*** Block opens ***
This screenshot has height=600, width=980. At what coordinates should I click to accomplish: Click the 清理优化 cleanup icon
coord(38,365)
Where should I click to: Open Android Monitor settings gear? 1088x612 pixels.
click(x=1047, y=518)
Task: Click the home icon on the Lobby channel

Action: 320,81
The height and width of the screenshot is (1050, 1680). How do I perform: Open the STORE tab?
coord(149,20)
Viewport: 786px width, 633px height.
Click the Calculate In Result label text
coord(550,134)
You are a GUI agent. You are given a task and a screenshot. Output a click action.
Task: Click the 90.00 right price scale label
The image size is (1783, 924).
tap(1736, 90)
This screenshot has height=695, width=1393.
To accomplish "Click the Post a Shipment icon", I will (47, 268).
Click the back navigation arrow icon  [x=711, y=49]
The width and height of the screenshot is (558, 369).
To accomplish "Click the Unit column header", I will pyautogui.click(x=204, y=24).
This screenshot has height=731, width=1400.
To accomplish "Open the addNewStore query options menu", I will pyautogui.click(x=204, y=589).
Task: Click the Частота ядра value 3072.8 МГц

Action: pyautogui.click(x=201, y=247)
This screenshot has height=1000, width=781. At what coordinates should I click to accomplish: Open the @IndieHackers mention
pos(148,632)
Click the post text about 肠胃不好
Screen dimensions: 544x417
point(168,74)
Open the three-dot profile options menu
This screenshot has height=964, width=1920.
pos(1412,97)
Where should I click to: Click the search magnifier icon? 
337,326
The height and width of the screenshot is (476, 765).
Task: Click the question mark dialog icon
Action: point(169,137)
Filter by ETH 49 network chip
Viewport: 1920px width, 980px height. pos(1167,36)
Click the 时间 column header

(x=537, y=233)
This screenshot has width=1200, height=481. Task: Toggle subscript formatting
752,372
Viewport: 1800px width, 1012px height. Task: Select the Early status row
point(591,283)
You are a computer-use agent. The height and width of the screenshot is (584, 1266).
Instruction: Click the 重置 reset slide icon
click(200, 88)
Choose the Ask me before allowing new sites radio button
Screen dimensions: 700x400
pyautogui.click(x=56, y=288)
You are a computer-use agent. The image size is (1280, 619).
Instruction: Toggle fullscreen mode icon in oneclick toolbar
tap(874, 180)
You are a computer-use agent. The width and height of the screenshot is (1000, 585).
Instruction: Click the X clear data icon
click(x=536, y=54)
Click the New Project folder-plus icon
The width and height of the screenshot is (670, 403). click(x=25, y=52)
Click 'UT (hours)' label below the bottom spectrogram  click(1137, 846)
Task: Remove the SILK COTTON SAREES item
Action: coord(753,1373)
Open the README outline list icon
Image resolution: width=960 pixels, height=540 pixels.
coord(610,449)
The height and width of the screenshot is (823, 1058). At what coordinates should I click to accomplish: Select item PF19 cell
*** Block closes ***
(ASSIGNMENT) Go through the material above line by line and copy it exactly.

(RESULT OF THIS EXERCISE)
This screenshot has height=600, width=980. At what coordinates should I click to accomplish: Click the 清理优化 cleanup icon
coord(38,365)
Where should I click to: Open Android Monitor settings gear? 1088x612 pixels.
click(x=1047, y=518)
Task: Click the home icon on the Lobby channel

Action: 320,81
The height and width of the screenshot is (1050, 1680). How do I perform: Open the STORE tab?
coord(149,20)
Viewport: 786px width, 633px height.
Click the Calculate In Result label text
coord(550,134)
You are a GUI agent. You are given a task and a screenshot. Output a click action.
Task: Click the 90.00 right price scale label
The image size is (1783, 924).
tap(1736, 90)
This screenshot has height=695, width=1393.
To accomplish "Click the Post a Shipment icon", I will (47, 268).
Click the back navigation arrow icon  [x=711, y=49]
The width and height of the screenshot is (558, 369).
To accomplish "Click the Unit column header", I will pyautogui.click(x=204, y=24).
This screenshot has height=731, width=1400.
To accomplish "Open the addNewStore query options menu", I will pyautogui.click(x=204, y=589).
Task: Click the Частота ядра value 3072.8 МГц

Action: pyautogui.click(x=201, y=247)
This screenshot has height=1000, width=781. At what coordinates should I click to accomplish: Open the @IndieHackers mention
pos(148,632)
Click the post text about 肠胃不好
Screen dimensions: 544x417
point(168,74)
Open the three-dot profile options menu
This screenshot has height=964, width=1920.
pos(1412,97)
Where should I click to: Click the search magnifier icon? 
337,326
The height and width of the screenshot is (476, 765).
Task: Click the question mark dialog icon
Action: point(169,137)
Filter by ETH 49 network chip
Viewport: 1920px width, 980px height. pos(1167,36)
Click the 时间 column header

(x=537, y=233)
This screenshot has width=1200, height=481. Task: Toggle subscript formatting
752,372
Viewport: 1800px width, 1012px height. Task: Select the Early status row
point(591,283)
You are a computer-use agent. The height and width of the screenshot is (584, 1266).
Instruction: Click the 重置 reset slide icon
click(200, 88)
Choose the Ask me before allowing new sites radio button
Screen dimensions: 700x400
pyautogui.click(x=56, y=288)
You are a computer-use agent. The image size is (1280, 619).
Instruction: Toggle fullscreen mode icon in oneclick toolbar
tap(874, 180)
You are a computer-use agent. The width and height of the screenshot is (1000, 585).
Instruction: Click the X clear data icon
click(x=536, y=54)
Click the New Project folder-plus icon
The width and height of the screenshot is (670, 403). click(x=25, y=52)
Click 'UT (hours)' label below the bottom spectrogram  click(1137, 846)
Task: Remove the SILK COTTON SAREES item
Action: coord(753,1373)
Open the README outline list icon
Image resolution: width=960 pixels, height=540 pixels.
coord(610,449)
The height and width of the screenshot is (823, 1058). At what coordinates should I click to accomplish: Select item PF19 cell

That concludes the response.